-------- The records

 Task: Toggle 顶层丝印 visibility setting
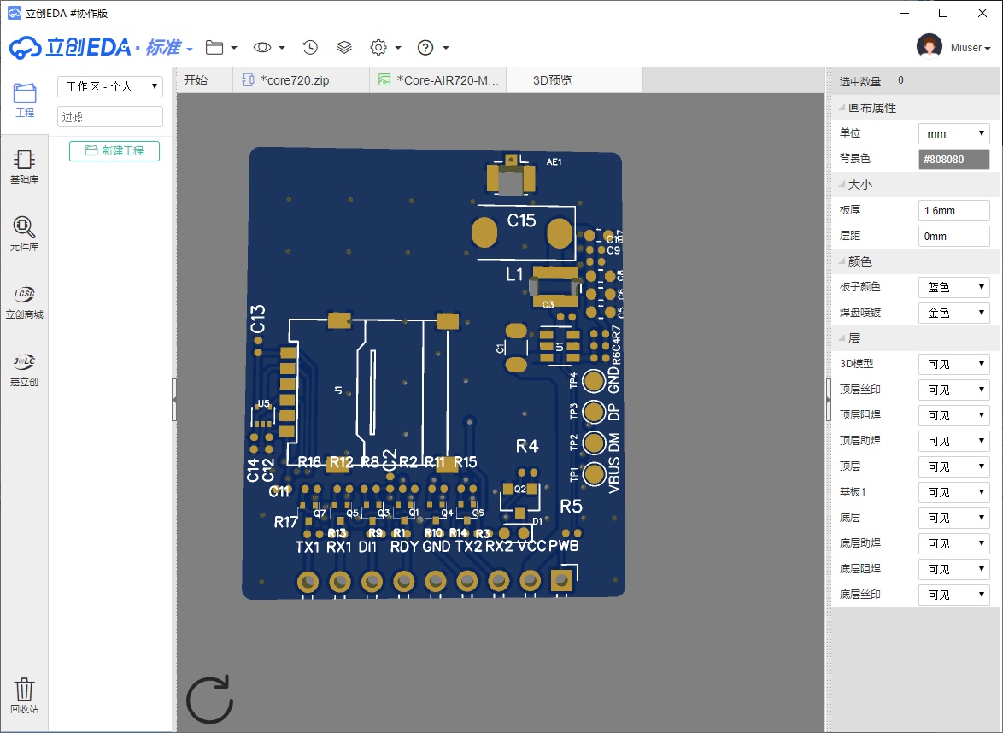(953, 390)
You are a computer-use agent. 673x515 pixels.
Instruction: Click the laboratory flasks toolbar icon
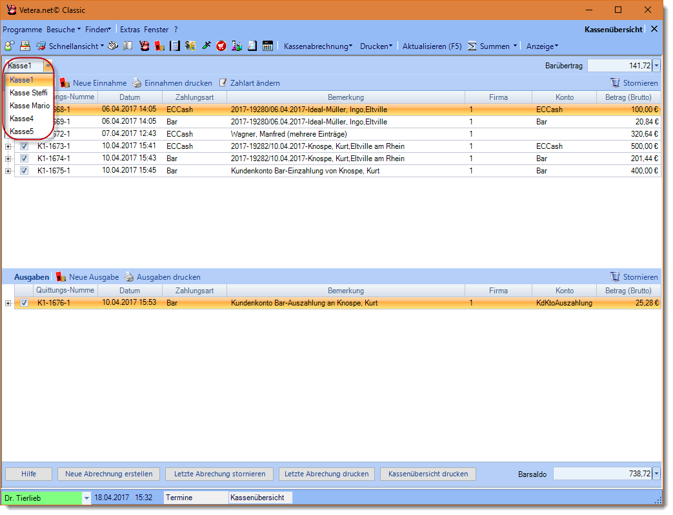[237, 46]
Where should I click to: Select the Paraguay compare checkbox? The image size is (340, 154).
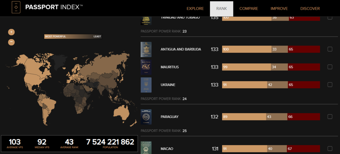pos(330,117)
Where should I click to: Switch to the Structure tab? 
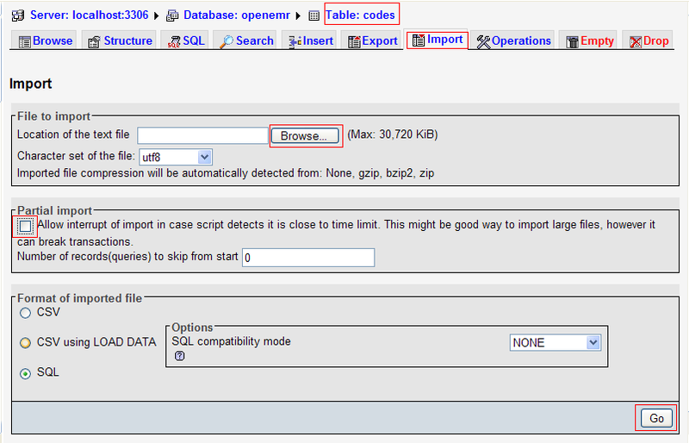pyautogui.click(x=121, y=41)
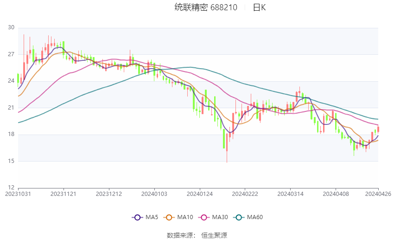Click the 20231031 date axis label
The width and height of the screenshot is (394, 240).
point(18,194)
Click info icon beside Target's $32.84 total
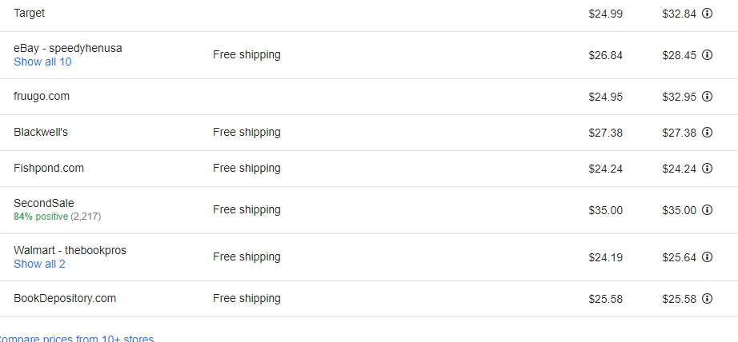This screenshot has height=342, width=738. (x=707, y=14)
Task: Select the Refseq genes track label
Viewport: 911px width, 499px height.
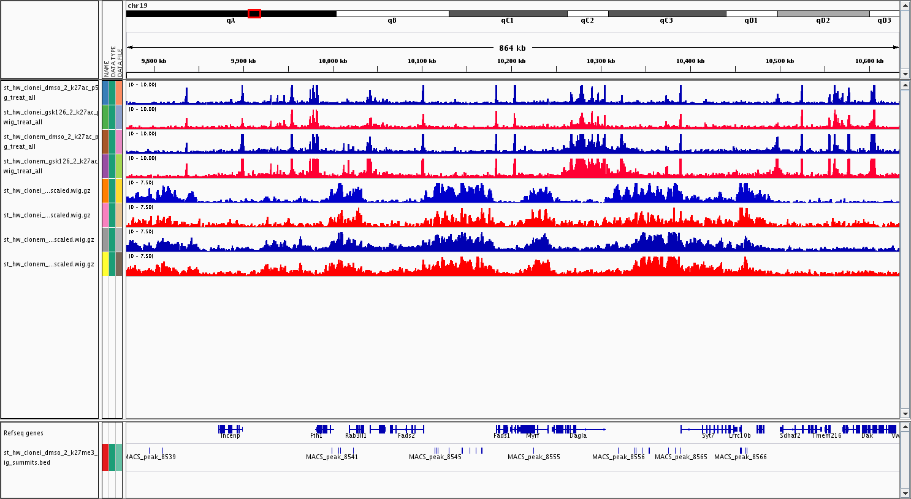Action: click(x=24, y=433)
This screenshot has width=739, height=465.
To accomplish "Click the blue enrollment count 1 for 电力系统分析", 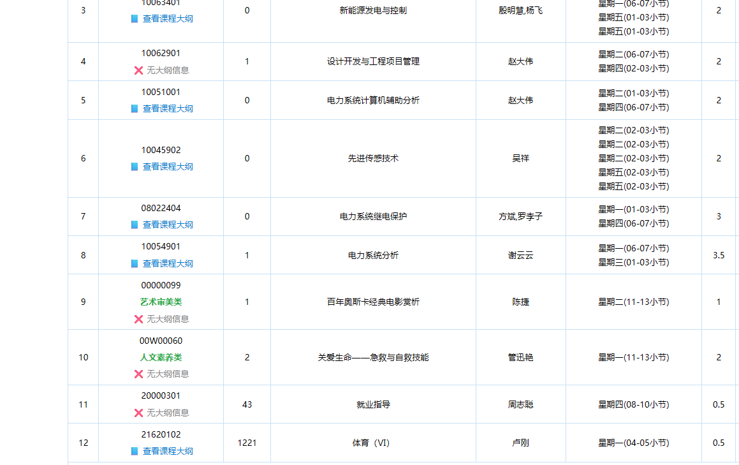I will point(247,255).
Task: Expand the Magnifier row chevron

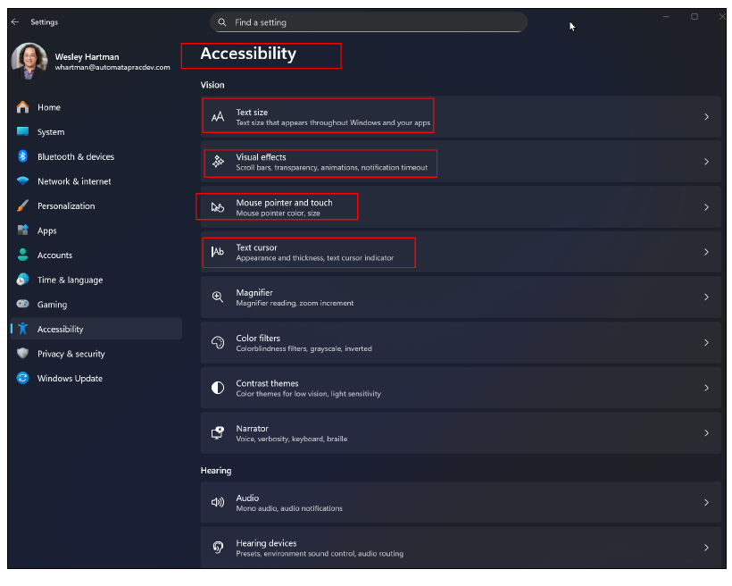Action: pyautogui.click(x=706, y=297)
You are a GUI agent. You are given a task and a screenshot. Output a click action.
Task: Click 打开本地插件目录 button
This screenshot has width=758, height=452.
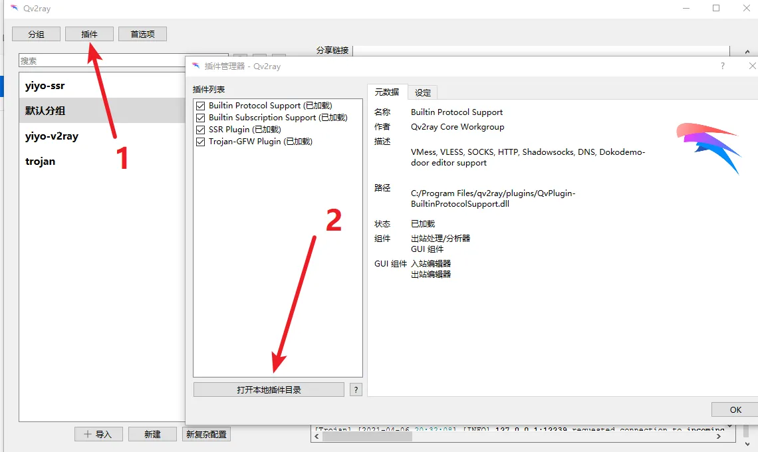269,390
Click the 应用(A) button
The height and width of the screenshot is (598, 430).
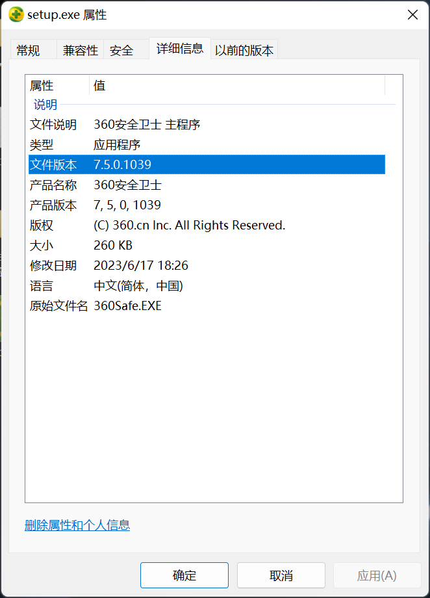(377, 575)
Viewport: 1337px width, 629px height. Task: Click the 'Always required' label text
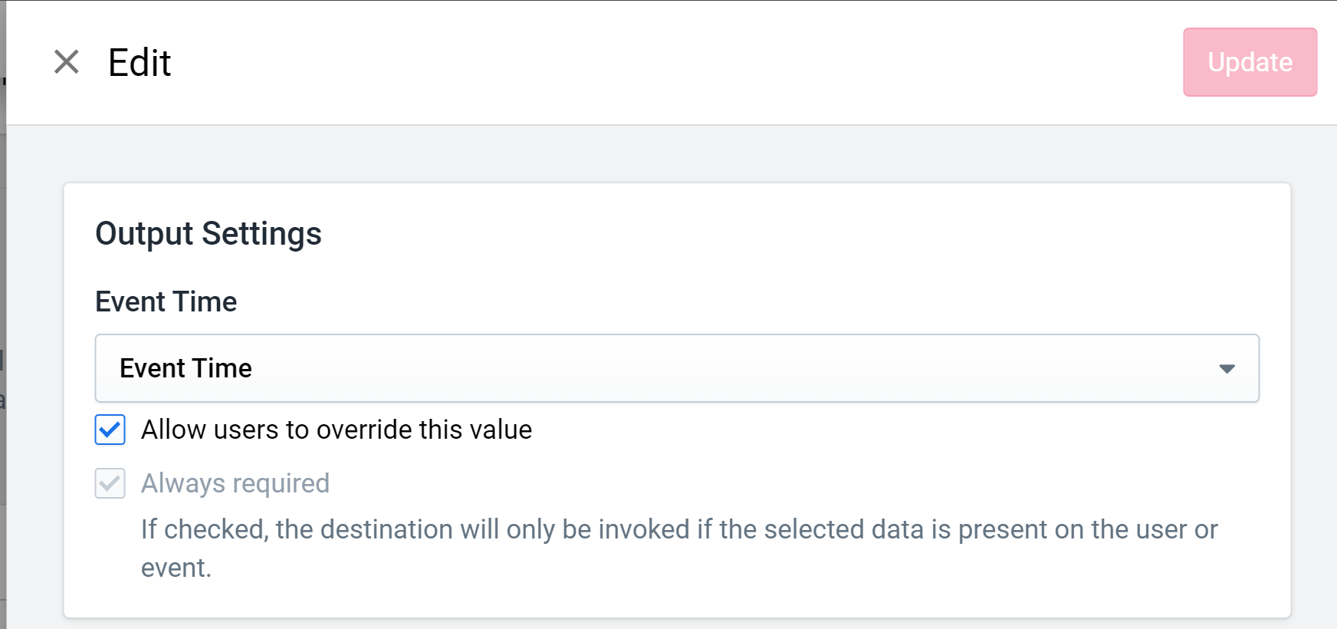pos(235,483)
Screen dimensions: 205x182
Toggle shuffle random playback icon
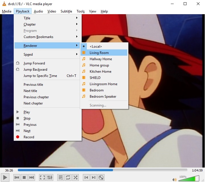click(75, 177)
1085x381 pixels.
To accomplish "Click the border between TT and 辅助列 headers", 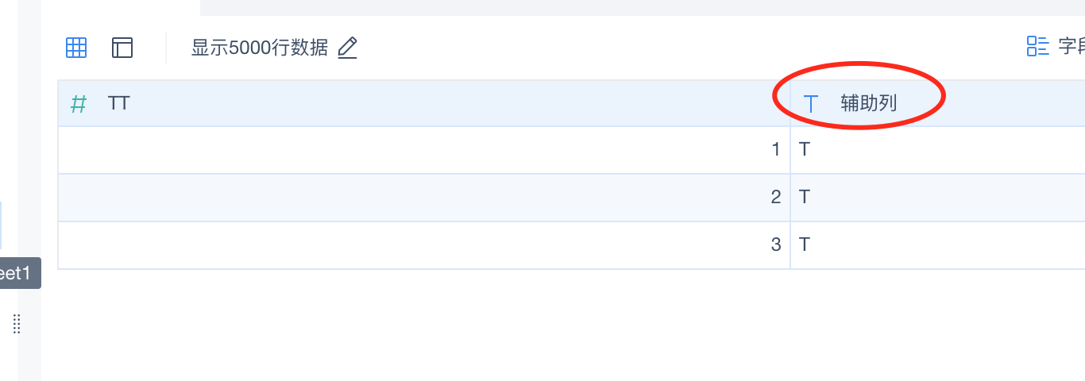I will (x=790, y=103).
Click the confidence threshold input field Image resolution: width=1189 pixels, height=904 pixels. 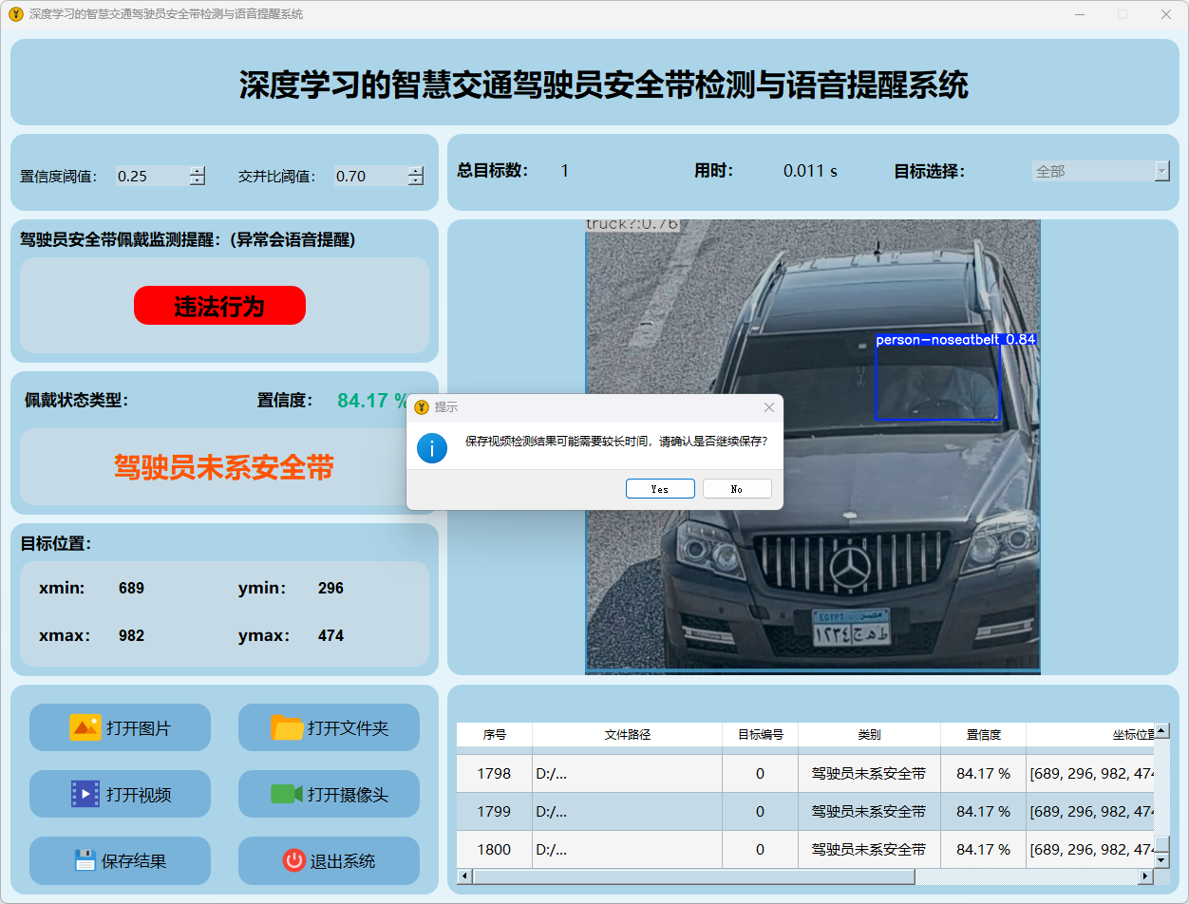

----------------

#### Work to be completed:
Given the word "button", show every line of the records that contains it.

#### Solution for this exercise:
Task: Click 打开本地插件目录 button
Click the 应用(A) button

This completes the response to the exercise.